Asia's retail funds sales are as large as those in Europe, and roughly half the size of those in the United States, according to a new study by New York-based consultancy Strategic Insight.

Its research shows that worldwide, equity and bond funds raised a net $250 billion during the first six months of 2009, raising expectations that if market trends continue, the year will see that amount double. (The research does not count money-market funds.)

In comparison with recent years this is not a lot: in 2007, investors in Asia alone bought $500 billion or so of equity and bond funds. But in light of poor expectations, market volatility and the breakdown of bank distribution, the numbers are better than most would expect, says Daniel Enskat, senior managing director and head of global consulting at Strategic Insight.

He attributes the positive development to strong performance in equity and credit markets following last year's sharp downturns. "Investor inertia is giving way to renewed trust in the stability of the mutual fund vehicle as the financial tsunami is being downgraded to scattered thunderstorms."

The story comes with regional differences, however. In the United States, which accounts for about $130 billion of net inflows to equity and bond funds, the emphasis has been on bond funds and passive strategies. Pimco has three products in the top 25 biggest sellers in 2009, including $20 billion to its Total Return Fund. ETF and index fund providers such as iShares and Vanguard are also enjoying healthy inflows.

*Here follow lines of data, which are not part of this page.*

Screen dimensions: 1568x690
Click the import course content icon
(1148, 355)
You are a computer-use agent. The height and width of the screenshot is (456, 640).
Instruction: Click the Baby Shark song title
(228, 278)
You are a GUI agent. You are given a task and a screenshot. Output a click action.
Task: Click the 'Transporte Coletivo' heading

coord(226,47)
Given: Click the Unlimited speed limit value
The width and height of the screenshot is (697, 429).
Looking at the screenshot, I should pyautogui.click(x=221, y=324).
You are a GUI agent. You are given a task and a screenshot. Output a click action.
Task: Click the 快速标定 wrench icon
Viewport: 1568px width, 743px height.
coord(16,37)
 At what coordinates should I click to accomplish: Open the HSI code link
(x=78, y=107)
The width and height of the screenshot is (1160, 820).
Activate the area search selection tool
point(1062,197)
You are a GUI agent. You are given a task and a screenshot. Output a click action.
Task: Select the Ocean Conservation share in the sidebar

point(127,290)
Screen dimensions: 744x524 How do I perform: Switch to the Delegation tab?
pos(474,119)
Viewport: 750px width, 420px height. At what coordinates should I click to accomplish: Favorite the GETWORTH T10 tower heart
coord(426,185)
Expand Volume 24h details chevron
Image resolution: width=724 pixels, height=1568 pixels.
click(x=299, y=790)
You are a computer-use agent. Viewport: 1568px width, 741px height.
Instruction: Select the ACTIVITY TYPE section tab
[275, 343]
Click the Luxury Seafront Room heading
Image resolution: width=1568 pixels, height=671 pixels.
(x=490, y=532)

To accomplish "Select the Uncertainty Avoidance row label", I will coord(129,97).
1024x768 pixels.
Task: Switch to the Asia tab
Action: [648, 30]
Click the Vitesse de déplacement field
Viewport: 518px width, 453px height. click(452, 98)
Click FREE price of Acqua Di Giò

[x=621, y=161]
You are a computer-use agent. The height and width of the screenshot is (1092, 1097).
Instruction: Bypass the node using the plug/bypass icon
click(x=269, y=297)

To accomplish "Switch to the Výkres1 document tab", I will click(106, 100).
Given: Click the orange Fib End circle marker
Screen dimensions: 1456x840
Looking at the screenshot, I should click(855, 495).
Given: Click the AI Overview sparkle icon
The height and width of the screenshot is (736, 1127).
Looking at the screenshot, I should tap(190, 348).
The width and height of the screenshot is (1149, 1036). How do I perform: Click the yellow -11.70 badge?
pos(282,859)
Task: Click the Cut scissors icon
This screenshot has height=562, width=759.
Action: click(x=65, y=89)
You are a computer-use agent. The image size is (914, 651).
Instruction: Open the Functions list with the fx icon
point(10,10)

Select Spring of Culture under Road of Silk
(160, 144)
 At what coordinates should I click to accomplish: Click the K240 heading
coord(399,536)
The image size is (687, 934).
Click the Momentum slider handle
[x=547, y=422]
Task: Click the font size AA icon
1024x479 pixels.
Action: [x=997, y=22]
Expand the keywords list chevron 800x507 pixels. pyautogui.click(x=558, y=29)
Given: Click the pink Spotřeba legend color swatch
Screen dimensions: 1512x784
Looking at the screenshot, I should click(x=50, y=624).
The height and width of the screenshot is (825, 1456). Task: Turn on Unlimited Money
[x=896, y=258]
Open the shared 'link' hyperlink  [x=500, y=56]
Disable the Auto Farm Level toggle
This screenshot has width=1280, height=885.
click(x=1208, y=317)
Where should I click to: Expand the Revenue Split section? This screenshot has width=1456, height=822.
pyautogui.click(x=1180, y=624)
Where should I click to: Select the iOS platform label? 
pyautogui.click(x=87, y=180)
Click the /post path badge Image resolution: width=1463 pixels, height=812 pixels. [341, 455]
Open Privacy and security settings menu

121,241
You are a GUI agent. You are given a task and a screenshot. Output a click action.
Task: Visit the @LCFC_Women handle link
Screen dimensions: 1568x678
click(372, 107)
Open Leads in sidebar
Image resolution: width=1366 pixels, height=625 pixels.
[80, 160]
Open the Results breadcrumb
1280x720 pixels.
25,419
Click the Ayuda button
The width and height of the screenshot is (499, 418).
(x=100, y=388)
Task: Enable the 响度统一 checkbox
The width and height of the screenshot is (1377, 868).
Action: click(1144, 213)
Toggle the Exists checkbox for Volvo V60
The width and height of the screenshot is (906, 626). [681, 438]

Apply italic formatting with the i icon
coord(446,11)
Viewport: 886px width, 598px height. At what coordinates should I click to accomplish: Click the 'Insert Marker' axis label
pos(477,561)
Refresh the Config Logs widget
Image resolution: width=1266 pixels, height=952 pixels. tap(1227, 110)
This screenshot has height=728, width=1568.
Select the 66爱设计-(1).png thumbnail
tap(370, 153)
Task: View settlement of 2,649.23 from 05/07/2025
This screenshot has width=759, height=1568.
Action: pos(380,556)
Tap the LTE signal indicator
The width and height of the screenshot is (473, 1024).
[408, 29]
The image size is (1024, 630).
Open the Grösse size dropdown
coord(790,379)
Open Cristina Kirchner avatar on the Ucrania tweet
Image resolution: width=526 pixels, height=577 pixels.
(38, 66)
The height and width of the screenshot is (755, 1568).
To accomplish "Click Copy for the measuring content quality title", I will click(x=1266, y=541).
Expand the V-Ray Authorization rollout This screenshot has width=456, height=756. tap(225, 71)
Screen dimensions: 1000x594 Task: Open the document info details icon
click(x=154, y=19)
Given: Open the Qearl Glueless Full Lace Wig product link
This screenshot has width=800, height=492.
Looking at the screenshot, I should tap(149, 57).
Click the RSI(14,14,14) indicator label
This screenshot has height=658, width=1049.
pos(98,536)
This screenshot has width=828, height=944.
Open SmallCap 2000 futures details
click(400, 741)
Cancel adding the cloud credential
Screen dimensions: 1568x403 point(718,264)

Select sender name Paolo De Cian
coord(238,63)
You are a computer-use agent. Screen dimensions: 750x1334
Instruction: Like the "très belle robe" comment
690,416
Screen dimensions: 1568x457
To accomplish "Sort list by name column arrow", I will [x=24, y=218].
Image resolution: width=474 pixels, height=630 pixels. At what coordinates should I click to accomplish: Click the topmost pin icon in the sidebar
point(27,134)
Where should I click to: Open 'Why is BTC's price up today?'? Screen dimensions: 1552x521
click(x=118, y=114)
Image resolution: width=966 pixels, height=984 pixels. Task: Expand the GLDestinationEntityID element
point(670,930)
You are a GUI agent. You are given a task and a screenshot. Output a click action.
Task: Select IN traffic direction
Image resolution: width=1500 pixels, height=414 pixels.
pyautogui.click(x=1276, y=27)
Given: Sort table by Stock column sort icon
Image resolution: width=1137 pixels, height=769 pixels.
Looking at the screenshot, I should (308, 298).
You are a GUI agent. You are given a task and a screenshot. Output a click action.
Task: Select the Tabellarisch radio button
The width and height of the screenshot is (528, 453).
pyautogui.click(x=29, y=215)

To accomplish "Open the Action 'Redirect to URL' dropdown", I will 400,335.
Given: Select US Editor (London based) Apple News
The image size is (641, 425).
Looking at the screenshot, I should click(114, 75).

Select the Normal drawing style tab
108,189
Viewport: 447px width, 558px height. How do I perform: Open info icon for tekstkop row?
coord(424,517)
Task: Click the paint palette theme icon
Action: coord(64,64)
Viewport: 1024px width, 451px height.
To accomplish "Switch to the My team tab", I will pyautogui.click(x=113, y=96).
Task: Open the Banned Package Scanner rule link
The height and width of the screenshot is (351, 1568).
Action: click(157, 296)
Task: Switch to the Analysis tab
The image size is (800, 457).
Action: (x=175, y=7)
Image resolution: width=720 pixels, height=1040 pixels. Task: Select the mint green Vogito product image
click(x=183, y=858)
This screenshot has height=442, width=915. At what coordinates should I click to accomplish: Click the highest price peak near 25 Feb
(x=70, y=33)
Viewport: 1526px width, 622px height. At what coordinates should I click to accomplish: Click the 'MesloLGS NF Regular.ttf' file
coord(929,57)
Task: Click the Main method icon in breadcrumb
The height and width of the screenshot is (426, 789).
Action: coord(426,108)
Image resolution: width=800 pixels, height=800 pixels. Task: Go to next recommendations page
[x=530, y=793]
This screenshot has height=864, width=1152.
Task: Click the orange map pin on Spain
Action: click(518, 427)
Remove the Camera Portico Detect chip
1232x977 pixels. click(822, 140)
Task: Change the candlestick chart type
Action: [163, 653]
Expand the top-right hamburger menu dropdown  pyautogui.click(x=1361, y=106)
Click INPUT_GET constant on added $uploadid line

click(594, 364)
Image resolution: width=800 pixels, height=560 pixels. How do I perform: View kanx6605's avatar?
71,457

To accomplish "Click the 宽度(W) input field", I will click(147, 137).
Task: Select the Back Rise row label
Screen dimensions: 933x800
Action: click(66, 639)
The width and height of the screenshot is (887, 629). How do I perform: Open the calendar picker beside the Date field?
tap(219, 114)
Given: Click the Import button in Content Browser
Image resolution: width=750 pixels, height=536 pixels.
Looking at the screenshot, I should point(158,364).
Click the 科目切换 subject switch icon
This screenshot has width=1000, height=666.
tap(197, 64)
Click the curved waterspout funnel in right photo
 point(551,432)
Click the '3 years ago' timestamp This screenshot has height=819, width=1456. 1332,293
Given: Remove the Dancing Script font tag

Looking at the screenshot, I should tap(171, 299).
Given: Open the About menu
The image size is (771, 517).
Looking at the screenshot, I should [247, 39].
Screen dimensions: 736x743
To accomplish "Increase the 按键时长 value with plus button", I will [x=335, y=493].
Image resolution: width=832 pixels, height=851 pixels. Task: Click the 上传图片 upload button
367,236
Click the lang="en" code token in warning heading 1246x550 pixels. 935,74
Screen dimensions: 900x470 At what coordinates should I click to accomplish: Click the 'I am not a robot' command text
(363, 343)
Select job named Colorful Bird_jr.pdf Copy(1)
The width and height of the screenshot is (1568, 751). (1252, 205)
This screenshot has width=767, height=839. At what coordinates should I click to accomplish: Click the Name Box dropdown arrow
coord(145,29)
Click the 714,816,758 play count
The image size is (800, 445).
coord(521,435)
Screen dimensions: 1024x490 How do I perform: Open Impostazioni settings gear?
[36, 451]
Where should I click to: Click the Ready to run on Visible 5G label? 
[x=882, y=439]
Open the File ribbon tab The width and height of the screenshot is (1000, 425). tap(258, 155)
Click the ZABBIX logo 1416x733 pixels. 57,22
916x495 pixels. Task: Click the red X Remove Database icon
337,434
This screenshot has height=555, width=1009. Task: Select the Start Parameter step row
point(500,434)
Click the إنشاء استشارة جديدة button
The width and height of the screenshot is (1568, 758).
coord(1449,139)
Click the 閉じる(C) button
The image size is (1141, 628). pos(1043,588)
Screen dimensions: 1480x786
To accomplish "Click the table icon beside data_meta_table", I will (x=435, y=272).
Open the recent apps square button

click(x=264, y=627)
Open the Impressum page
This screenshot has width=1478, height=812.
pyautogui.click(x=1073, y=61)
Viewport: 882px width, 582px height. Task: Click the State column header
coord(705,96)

In Europe, the mix between equities and bonds is more balanced. Because of the breakdown of bank distribution, the big mainstream players are not the ones selling the most. Rather, it's boutique managers with strong performance such as France's Carmignac Asset Management, manager of a balanced fund, and UK credit specialist BlueBay Asset Management that are enjoying the strongest inflows.

Asia accounts for roughly $60 billion of net inflows, on par with Europe. The story varies more by country, but it is here - particularly Japan and China - where the biggest fund raisings have taken place, on a global level.

As reported in the July edition of AsianInvestor magazine, Nomura Asset Management has scored a massive success with its multi-currency US high-yield strategy, which has raised about $5 billion (plus another $1.4 billion raised in a tranche outsourced to JP Morgan Asset Management).

Nomura and Diam have also raised $1 billion-plus funds in thematic equity funds, including global semiconductor stocks and global financials.

In China, Changsheng has raised a $2 billion fund, while in July (since the report has come out), China Asset Management has raised nearly $3 billion for an equity index fund.

Throughout Asia, a lot of investor assets are going to Asia Pacific exposures (notably from Japan, where Kokusai Asset Management and Nikko Asset Management have launched such products, and from India, where Birla, HDFC, Kotak and Reliance have been active) and to themes such as technology and global bond strategies.

Enskat suggests this data shows there are now opportunities for boutique and mid-sized fund managers in the West to enter or grow in Asia, because incumbents relying on bank distribution are on the defensive. But this will require more attention to portfolio construction (for example, how to build in ETFs to access certain markets), asset allocation and advice.